The tech giant's head of search says it's far too early to be concerned about a machine-ruled, Terminator-like dystopia. That's good, because Google has bet its future on artificial intelligence.

Richard Nieva Former senior reporter
Richard Nieva was a senior reporter for CNET News, focusing on Google and Yahoo. He previously worked for PandoDaily and Fortune Magazine, and his writing has appeared in The New York Times, on CNNMoney.com and on CJR.org.
Richard Nieva
3 min read
Google executives talk about the company's future in artificial intelligence.

Google executives talk about the company's future in artificial intelligence.

Richard Nieva/CNET

Whenever we talk about artificial intelligence, someone inevitably mentions Skynet, the destructive machine system in the Terminator movies.

But we shouldn't be worried about a dystopian rise of the robots.
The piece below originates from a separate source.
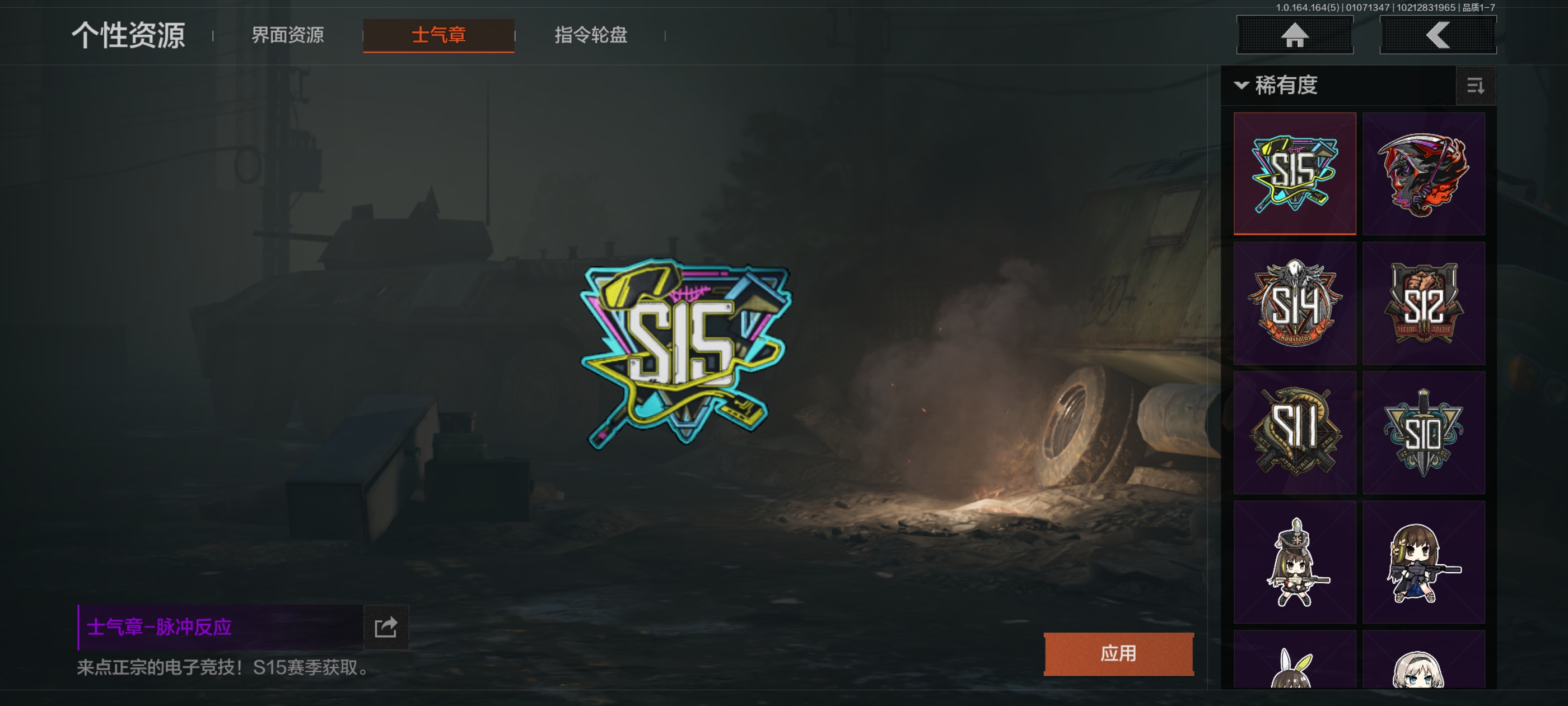Screen dimensions: 1568x706
Task: Select chibi girl with rifle badge
Action: coord(1424,562)
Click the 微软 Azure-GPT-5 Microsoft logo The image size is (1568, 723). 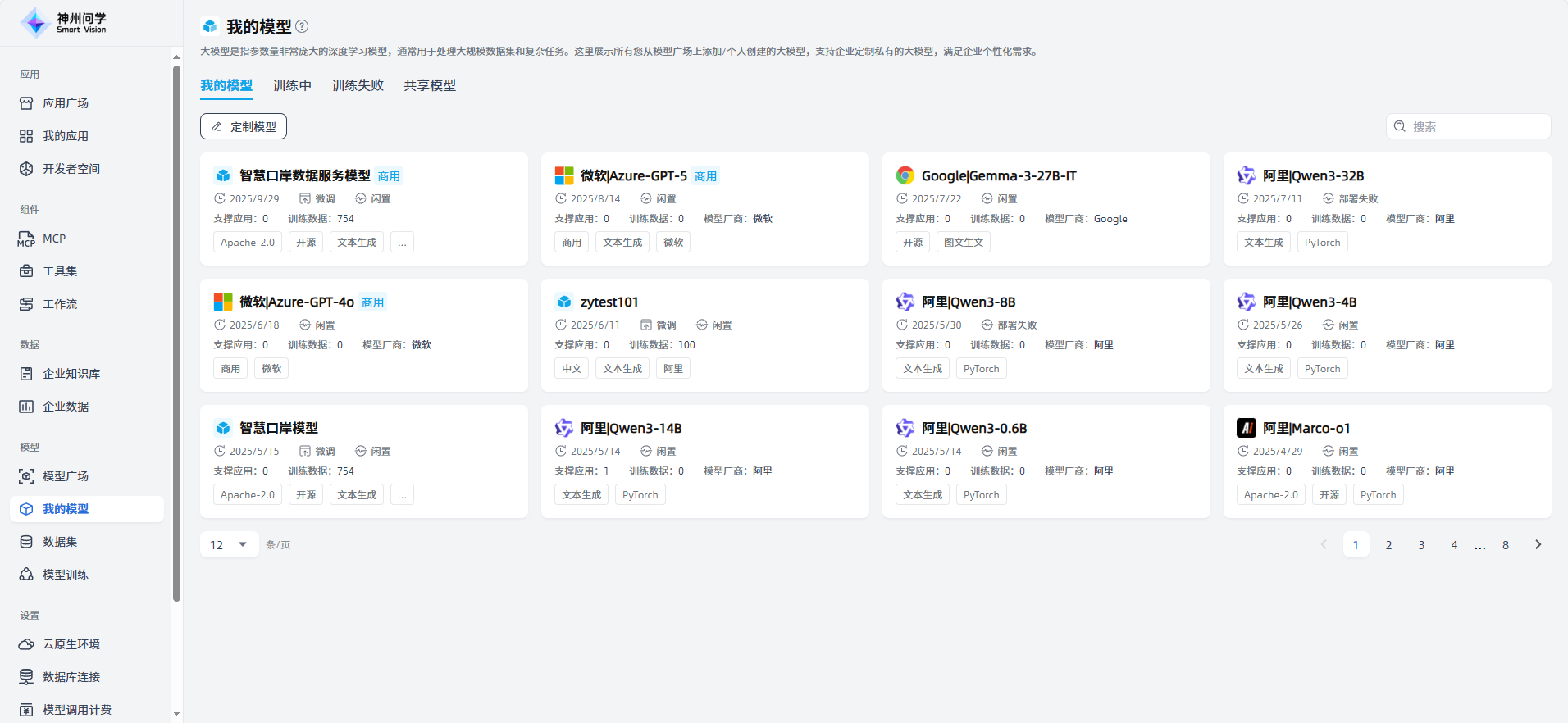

At least that's the opinion of John Giannandrea, Google's chief of search and the company's former AI boss.

Why? Because we're so far away from anything that would even resemble that scenario, he said Friday at Google's I/O developer conference near the company's HQ in Mountain View, California.

"I think researchers in the field don't really put much thought into that," he said. "I think it's a concern that's decades and decades away."

Giannandrea is talking about a concept called "superintelligence," where, as he puts it, "AI begets more AI."

He adds that while there are not many of them, there are some people in the artificial intelligence community who do focus on that stuff and the ethical questions behind machine learning. He said Google works with those researchers and supports those kinds of inquiries.

That's important, because Google has staked its future on AI. When CEO Sundar Pichai took the stage for the conference opening keynote presentation on Wednesday, he talked about bringing Google into every part of people's lives with a new service called the Google assistant. It's a voice-powered incarnation of Google's search engine and other services that will live in your phone, smartwatch, car, living room speakers and more. And the more you use it, the more it learns about you and the smarter it gets.

"It's Google asking users, 'Hi. How can I help?'" Pichai told CNET last week, ahead of the conference. "Think of it as building your own individual Google."

During his keynote talk, Pichai also showed a video of several robot arms that a research group at Google taught to pick up objects. In one breakthrough, a robot arm pushed an object out of the way to pick up another item, an action the machine learned on its own. The maneuver was both awe inspiring and unsettling.

"It's also conflated with the fact that people look at things like robots learning to pick things up and that's somehow inherently scary to people," Giannandrea said.

Google isn't the only Silicon Valley powerhouse working on AI. In April, Facebook unveiled a new Applied Machine Learning group. And Microsoft has been developing technology of its own, though its Twitter chatbot, Tay, devolved into a meme after it started spewing racist and sexual comments.

Meanwhile, luminaries like Elon Musk and Stephen Hawking have warned against the dangers of AI. In December, Musk, along with prominent tech investors Sam Altman and Peter Thiel, funded a new research nonprofit called OpenAI with $1 billion, the goal being to make sure AI technology is developed in a way that doesn't let it run amok.

One major tech executive who agrees with Giannandrea is Facebook's Palmer Luckey, who founded Oculus, the virtual-reality company that the social network bought in 2014 for $2 billion. He said in March that a lot of people are "creeped out" about AI because science fiction sensationalizes it.

Giannandrea said one way Google can help people get over that is for the company to just build good services.

"It's our job, when we bring products to market, to do it in a thoughtful way that people find genuinely useful," he said.